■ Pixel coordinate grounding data
<<<<

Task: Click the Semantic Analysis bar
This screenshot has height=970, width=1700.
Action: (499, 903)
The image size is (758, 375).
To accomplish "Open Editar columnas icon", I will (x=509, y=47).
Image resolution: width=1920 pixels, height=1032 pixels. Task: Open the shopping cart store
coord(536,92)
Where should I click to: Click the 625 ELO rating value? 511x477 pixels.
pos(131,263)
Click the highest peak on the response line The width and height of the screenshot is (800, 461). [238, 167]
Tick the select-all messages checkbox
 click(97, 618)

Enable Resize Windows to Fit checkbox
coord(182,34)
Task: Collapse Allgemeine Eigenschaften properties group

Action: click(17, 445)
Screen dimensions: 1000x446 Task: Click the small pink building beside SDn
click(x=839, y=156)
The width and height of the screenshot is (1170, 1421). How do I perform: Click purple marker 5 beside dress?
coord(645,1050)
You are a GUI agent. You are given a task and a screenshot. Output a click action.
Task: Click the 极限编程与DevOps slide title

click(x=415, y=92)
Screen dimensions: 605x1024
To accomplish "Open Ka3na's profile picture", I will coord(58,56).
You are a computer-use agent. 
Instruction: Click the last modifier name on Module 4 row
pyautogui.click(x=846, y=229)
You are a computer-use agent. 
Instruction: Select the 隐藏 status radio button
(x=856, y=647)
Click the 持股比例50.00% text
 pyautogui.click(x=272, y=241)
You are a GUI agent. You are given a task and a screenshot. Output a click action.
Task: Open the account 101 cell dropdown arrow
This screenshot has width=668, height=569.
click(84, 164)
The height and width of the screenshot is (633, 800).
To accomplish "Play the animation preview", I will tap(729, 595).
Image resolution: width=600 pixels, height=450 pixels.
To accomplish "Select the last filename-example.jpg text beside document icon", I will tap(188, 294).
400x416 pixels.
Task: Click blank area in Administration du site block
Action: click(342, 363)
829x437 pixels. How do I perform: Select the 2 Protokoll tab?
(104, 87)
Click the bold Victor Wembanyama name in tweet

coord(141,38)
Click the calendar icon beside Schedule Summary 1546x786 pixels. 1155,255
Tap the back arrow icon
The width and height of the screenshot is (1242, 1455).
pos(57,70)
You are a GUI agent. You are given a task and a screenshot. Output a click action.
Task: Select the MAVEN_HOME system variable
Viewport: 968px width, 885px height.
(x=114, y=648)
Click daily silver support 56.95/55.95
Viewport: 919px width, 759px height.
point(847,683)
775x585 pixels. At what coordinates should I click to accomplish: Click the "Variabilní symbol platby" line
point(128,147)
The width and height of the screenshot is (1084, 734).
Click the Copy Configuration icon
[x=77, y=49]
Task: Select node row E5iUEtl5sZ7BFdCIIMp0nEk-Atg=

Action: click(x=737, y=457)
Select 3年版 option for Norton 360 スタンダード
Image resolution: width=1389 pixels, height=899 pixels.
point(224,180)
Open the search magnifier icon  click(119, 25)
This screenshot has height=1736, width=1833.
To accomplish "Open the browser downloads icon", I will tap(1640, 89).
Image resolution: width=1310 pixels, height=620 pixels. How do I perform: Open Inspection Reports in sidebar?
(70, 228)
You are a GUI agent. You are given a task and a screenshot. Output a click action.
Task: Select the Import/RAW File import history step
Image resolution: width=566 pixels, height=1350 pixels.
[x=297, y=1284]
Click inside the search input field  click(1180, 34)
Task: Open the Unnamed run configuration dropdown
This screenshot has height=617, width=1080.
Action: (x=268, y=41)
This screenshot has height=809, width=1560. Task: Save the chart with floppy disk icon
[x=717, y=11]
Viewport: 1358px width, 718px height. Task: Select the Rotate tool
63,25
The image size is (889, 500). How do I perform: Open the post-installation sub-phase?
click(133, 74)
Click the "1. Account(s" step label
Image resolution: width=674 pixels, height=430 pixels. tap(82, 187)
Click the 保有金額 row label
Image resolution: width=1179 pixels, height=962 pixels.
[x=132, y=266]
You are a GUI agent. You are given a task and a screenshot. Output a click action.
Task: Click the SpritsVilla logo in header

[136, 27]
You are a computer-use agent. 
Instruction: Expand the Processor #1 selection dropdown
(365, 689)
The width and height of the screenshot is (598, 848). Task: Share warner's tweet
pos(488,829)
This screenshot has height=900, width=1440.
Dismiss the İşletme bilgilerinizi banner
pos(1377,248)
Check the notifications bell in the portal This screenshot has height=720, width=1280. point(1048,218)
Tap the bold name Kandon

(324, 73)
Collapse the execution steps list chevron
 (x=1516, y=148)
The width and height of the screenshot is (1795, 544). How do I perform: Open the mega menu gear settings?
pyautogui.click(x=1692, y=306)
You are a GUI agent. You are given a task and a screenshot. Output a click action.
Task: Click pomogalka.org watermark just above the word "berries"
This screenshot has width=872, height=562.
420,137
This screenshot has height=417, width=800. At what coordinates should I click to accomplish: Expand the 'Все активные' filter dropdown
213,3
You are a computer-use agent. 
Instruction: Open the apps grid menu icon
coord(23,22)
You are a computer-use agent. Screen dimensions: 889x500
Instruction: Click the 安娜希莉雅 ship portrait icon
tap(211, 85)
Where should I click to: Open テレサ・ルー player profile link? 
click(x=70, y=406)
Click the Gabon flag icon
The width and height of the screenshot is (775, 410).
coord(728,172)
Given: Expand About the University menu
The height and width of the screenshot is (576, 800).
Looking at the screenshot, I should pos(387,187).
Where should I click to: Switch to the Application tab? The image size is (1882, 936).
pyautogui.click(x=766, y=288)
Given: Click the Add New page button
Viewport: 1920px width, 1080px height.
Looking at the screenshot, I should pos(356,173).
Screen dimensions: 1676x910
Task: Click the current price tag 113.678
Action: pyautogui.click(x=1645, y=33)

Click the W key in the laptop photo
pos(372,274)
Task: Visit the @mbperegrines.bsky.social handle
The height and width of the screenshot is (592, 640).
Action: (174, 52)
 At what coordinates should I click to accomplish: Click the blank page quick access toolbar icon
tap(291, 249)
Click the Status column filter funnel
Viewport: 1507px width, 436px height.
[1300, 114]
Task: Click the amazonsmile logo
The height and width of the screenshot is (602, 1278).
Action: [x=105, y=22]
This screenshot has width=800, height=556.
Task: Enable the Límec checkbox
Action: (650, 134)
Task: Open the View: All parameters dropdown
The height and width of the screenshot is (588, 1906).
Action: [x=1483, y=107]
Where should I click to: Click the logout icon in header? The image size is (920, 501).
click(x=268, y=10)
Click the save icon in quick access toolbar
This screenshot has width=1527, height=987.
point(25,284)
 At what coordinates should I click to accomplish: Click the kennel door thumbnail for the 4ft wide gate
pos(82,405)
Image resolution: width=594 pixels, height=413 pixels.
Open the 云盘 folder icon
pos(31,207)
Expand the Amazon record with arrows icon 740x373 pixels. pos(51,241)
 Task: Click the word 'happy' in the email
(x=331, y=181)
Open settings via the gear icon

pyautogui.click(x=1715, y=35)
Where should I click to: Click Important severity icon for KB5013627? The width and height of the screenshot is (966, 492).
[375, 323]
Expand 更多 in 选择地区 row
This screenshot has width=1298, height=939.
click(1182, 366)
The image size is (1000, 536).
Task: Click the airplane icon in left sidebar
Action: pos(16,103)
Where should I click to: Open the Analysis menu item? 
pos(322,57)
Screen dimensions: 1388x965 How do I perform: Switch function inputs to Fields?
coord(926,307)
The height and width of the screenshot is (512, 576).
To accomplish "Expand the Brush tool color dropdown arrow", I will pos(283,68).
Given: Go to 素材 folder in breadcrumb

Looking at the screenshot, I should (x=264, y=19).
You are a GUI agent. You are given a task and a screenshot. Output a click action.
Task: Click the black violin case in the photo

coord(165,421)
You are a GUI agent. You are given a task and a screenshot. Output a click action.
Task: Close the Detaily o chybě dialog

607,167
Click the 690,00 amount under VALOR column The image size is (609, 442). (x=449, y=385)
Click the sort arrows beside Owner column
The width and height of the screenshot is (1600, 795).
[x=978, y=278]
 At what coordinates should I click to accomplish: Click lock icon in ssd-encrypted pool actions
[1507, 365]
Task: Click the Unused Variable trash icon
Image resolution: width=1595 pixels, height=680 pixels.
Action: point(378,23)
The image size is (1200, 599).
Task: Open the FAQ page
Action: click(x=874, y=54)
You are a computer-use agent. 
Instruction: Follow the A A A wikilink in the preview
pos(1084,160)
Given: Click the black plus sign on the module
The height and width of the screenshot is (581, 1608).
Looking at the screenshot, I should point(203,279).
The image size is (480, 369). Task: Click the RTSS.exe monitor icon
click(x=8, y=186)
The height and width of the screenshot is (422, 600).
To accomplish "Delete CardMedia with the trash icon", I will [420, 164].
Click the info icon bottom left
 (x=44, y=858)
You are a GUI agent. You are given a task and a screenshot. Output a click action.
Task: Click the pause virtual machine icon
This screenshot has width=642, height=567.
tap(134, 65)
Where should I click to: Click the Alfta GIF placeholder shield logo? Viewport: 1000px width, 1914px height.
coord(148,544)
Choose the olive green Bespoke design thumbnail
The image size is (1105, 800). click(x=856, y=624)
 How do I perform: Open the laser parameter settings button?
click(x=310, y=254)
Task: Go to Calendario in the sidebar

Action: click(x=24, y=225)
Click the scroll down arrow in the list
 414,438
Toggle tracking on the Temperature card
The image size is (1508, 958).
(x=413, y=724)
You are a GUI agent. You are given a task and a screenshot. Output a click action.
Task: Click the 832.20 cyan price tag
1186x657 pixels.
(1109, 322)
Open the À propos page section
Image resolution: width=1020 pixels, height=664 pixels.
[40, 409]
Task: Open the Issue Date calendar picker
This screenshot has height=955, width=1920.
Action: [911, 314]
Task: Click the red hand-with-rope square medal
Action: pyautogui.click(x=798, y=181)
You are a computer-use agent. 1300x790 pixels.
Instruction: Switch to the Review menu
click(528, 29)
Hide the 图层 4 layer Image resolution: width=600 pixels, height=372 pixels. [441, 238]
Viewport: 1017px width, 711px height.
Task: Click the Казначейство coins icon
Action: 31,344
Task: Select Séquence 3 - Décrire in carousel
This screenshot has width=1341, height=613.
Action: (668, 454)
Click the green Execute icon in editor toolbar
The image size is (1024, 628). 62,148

>>>>

■ Exercise
Your output should consist solely of the lines from the beginning of the entries through the line containing "Tap the back arrow icon", reproduced exactly.

■ Response box
Task: Click the Semantic Analysis bar
This screenshot has height=970, width=1700.
Action: (499, 903)
The image size is (758, 375).
To accomplish "Open Editar columnas icon", I will (x=509, y=47).
Image resolution: width=1920 pixels, height=1032 pixels. Task: Open the shopping cart store
coord(536,92)
Where should I click to: Click the 625 ELO rating value? 511x477 pixels.
pos(131,263)
Click the highest peak on the response line The width and height of the screenshot is (800, 461). [238, 167]
Tick the select-all messages checkbox
 click(97, 618)

Enable Resize Windows to Fit checkbox
coord(182,34)
Task: Collapse Allgemeine Eigenschaften properties group

Action: click(17, 445)
Screen dimensions: 1000x446 Task: Click the small pink building beside SDn
click(x=839, y=156)
The width and height of the screenshot is (1170, 1421). How do I perform: Click purple marker 5 beside dress?
coord(645,1050)
You are a GUI agent. You are given a task and a screenshot. Output a click action.
Task: Click the 极限编程与DevOps slide title

click(x=415, y=92)
Screen dimensions: 605x1024
To accomplish "Open Ka3na's profile picture", I will coord(58,56).
You are a computer-use agent. 
Instruction: Click the last modifier name on Module 4 row
pyautogui.click(x=846, y=229)
You are a computer-use agent. 
Instruction: Select the 隐藏 status radio button
(x=856, y=647)
Click the 持股比例50.00% text
 pyautogui.click(x=272, y=241)
You are a GUI agent. You are given a task and a screenshot. Output a click action.
Task: Open the account 101 cell dropdown arrow
This screenshot has width=668, height=569.
click(84, 164)
The height and width of the screenshot is (633, 800).
To accomplish "Play the animation preview", I will tap(729, 595).
Image resolution: width=600 pixels, height=450 pixels.
To accomplish "Select the last filename-example.jpg text beside document icon", I will tap(188, 294).
400x416 pixels.
Task: Click blank area in Administration du site block
Action: click(342, 363)
829x437 pixels. How do I perform: Select the 2 Protokoll tab?
(104, 87)
Click the bold Victor Wembanyama name in tweet

coord(141,38)
Click the calendar icon beside Schedule Summary 1546x786 pixels. 1155,255
Tap the back arrow icon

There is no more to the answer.